▶ _Data_:
------------------------

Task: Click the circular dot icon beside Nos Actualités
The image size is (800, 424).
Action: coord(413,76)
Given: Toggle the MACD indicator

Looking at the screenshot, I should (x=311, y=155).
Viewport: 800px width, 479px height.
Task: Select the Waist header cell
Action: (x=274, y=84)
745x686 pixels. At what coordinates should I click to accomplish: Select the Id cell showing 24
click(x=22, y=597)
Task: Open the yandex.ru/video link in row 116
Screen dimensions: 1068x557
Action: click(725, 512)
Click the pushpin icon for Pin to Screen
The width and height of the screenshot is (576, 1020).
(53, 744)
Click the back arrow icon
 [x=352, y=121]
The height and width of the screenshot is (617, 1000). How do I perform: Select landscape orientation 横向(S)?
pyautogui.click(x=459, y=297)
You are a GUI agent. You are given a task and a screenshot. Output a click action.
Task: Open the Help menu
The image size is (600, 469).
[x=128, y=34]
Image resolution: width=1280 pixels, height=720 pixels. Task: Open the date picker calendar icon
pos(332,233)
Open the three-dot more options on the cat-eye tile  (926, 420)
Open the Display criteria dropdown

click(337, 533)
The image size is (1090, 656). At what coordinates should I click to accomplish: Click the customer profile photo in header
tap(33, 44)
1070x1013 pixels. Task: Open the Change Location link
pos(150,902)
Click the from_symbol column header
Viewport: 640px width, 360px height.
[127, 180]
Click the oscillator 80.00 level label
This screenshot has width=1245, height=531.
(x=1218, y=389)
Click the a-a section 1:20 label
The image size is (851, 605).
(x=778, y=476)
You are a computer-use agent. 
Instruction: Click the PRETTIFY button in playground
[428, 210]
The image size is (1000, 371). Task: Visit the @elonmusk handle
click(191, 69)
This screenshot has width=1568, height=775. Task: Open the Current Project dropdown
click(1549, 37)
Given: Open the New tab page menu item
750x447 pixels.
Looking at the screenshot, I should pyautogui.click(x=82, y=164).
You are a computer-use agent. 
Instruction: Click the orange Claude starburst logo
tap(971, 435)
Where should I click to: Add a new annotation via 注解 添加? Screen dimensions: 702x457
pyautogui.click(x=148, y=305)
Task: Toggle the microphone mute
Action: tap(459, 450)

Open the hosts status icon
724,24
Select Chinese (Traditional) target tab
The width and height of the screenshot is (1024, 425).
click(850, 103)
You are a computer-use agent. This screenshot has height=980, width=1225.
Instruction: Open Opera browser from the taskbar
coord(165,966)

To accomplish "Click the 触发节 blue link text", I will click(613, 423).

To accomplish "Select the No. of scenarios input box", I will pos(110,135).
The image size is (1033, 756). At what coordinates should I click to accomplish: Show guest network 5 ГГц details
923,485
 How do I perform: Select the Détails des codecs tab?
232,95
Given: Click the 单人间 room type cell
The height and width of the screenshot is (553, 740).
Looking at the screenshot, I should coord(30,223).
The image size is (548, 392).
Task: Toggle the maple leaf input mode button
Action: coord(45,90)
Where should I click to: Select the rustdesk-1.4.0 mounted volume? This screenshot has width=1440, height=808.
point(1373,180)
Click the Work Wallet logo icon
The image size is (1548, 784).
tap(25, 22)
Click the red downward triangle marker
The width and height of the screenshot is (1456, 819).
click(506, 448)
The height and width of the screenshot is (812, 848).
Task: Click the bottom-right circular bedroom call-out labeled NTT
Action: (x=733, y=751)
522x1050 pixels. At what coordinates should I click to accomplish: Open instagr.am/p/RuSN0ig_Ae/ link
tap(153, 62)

------------------------

▶ _Task requirements_: Please state how many lines in the entries include the string "will", giving no more than the number.

▶ _Solution to this task_: 2